The Red Sox saw that firsthand in the early 2010s. After the collapse in 2011 and just 69 wins in 2012, Boston bounced back in a huge way to win the World Series thanks to several veteran leaders on the roster.
Arizona Diamondbacks general manager Mike Hazen was in the Red Sox’ front office at the time and knows the importance of having the right veteran presence in a clubhouse.
Hazen joined WEEI’s Rob Bradford on the Audacy Original Podcast “Baseball Isn’t Boring” and talked about the importance of veteran leadership on any team, including the 2013 Red Sox that won the World Series.
“Things come up every day. Problems arise every day during a baseball season. They arise every day in spring training. Having guys in your clubhouse that can take pressure off the staff to deal with those things amongst themselves is a far more powerful dynamic than any staff you could put together,” Hazen said (33:19 in player above). “There’s no disrespect to any – I’m sure most managers would agree with this that freeing the manager up to have to deal with things on a needed basis only and not on an everyday basis is a much more powerful dynamic for me.”
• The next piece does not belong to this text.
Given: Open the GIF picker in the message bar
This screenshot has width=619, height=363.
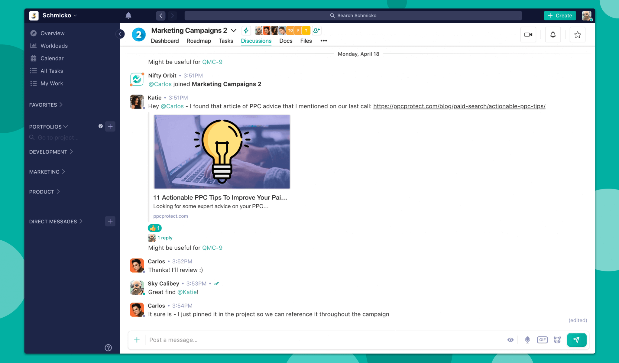Looking at the screenshot, I should pyautogui.click(x=542, y=340).
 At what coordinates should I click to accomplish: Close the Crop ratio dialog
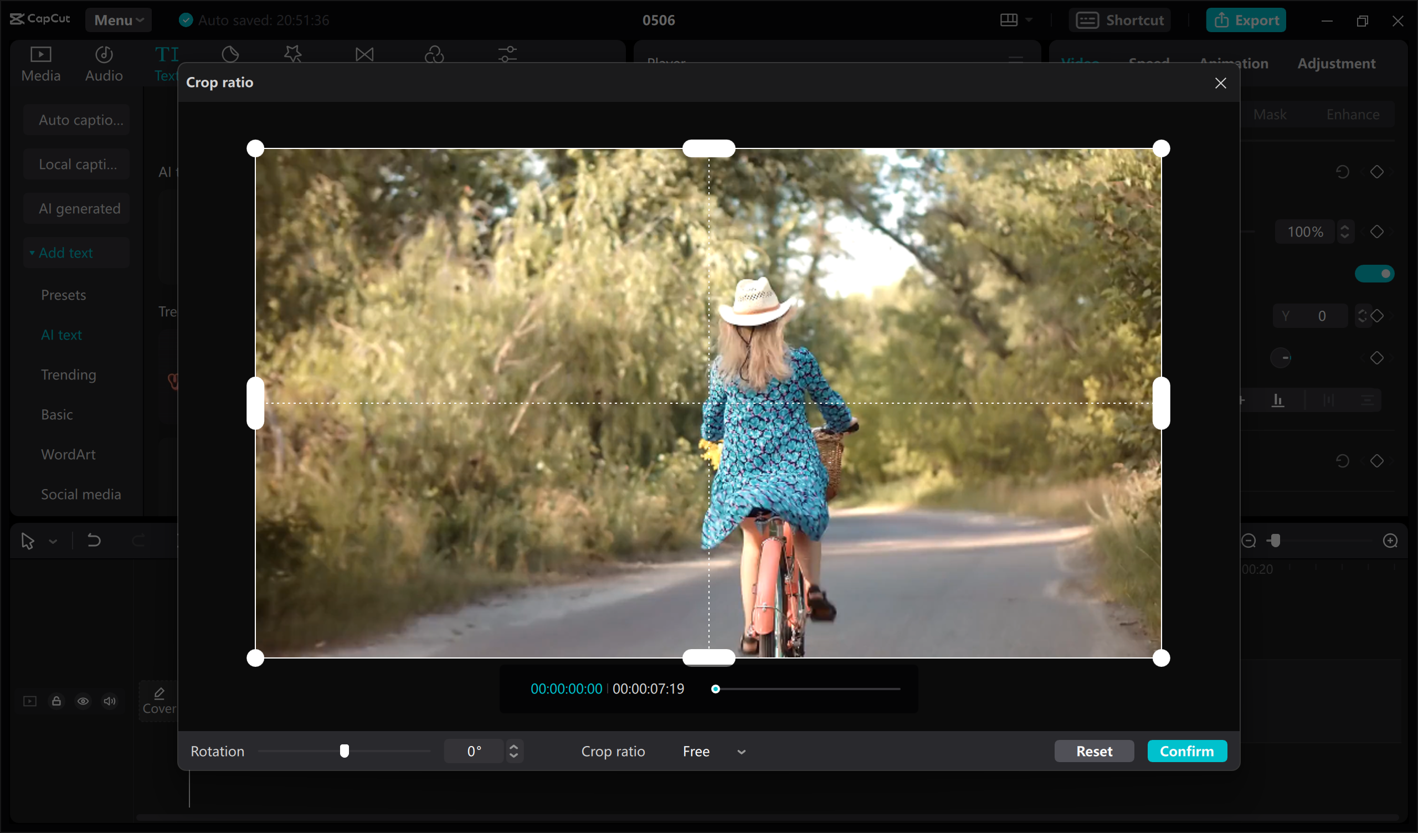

The importance of having “good clubhouse guys” is a narrative for a reason.
“You read about the 2013 Red Sox and it’s like ‘Aw, it must’ve just been all roses for the entire year.’ It wasn’t roses for the entire year, right?” Hazen continued. “It took the guys like Ryan Dempster and Victorino and Napoli and Jonny Gomes and that whole group that adds so much to when we were going through some skids.
“I remember we got pasted in Anaheim, we were flying to Oakland or Seattle, and we were not in a good spot in the middle of the summer. We were kind of meandering along and there were stories about Dempster with the group and the team that I’m not going to get into, maybe some alternate personalities that came out on plane rides and things like that, but again, it gets romanticized after you end up winning.”
Hazen has always appreciated having a good clubhouse culture within his teams while acknowledging that they haven’t always pressed the right buttons.
Having players that can hold each other accountable in the right ways is hugely important for a team. Now, it may not always work out as only one team can win the World Series in any given season, but it certainly helps.
“You’re not always able to accomplish your goals and sometimes your team’s not good enough to have it be ‘Oh, we had great veteran presence.’ That’s not going to win you games necessarily on a day-in and day-out basis,” Hazen said. “That team was ridiculously talented, too, so they were just underperforming their talent at the current moment. Those things can get the ship righted a little bit without putting the pressure on John Farrell to have to right the ship. But it’s definitely a dynamic that has always existed and it’s something we talk about all the time.”
The veteran leadership certainly paid off in 2013 for the Red Sox as it got them back to their winning ways after a pitiful 2012 campaign. That season ended with Boston winning its third World Series in 10 seasons, and of course, the Red Sox added another one five years later in 2018.